§ From Richard Taylor
3 March 1805, Louisville, Kentucky. “My Son William D. S. Taylor has a desire to enter as a Midshipman on Board one of the Frigates belonging to the United states, & as I [am] a Stranger to all the Officers of Government Except yourself, I have Taken the Liberty to ask the favour of you to mention the mater to the Secretary of the Navy as I expect the appointment must come from his Office. I suppose it will be necessary for me to gave you some account of William or you wou’d be at loss how to give any account of him, and it is natural to suppose that a Father will speak favourably of a Son, He is Twenty years old & has been bred to the Law but when I Expected he was nearly ready to enter on the practice he Informed me that he was so averse to the profession that he coudnot think of Following it in every other respect he is like most other young men, if you can with conveniency drop me a line on the Subject you will Oblige a friend.”1
RC (DLC). 1 p.; docketed by JM.
1. Revolutionary war veteran Richard Taylor (1744–1829) was an Orange County, Virginia, native and distant cousin of JM (they shared a common great-grandfather in James Taylor [1673–1729]), who moved his family to Kentucky in 1785. William Dabney Strother Taylor (1782–1808), Richard Taylor’s second son, served as a midshipman from 20 June 1806 until his resignation on 10 Feb. 1807. On 24 Feb. 1807 Henry Dearborn appointed him second lieutenant in the army artillery regiment where he served until his death at Fort Pickering in Tennessee.
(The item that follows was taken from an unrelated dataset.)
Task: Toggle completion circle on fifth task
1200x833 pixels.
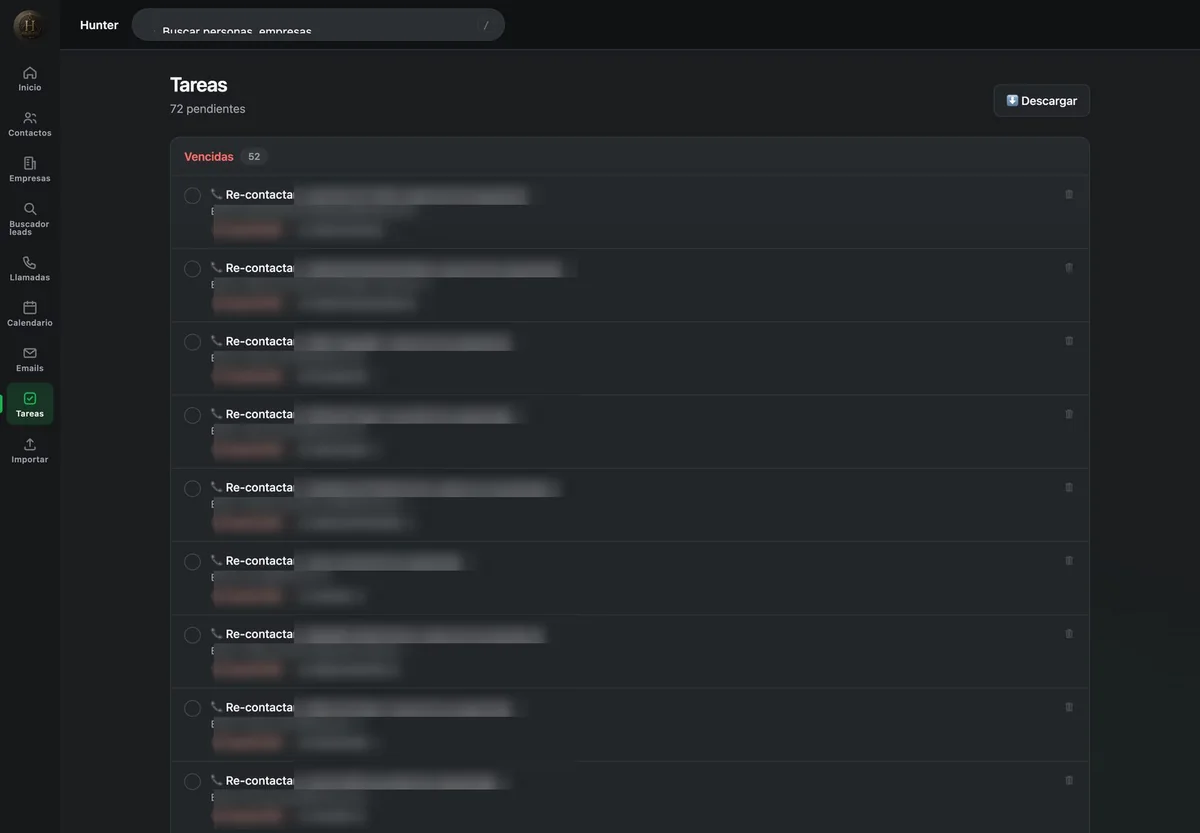Action: coord(193,488)
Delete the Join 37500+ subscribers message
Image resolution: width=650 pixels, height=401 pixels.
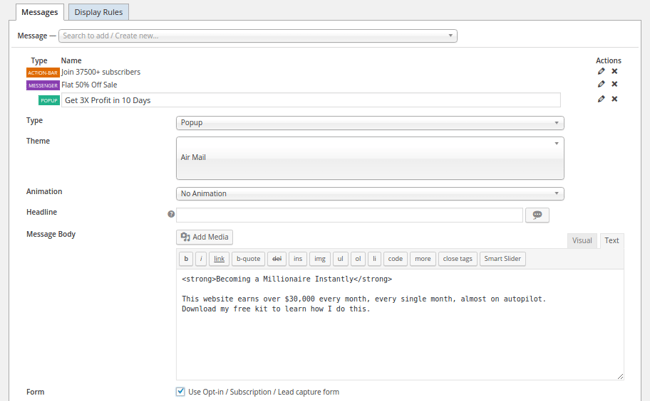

William’s younger brother was the future president Zachary Taylor (Holman Hamilton, Zachary Taylor: Soldier of the Republic [Indianapolis, Ind., 1941], xv, xvi, 21, 22, 24–25, 259 n. 4, 264 n. 10; Knox, Register of Officer Personnel, 54; Senate Exec. Proceedings description begins Journal of the Executive Proceedings of the Senate of the United States of America (3 vols.; Washington, D.C., 1828). description ends , 2:52).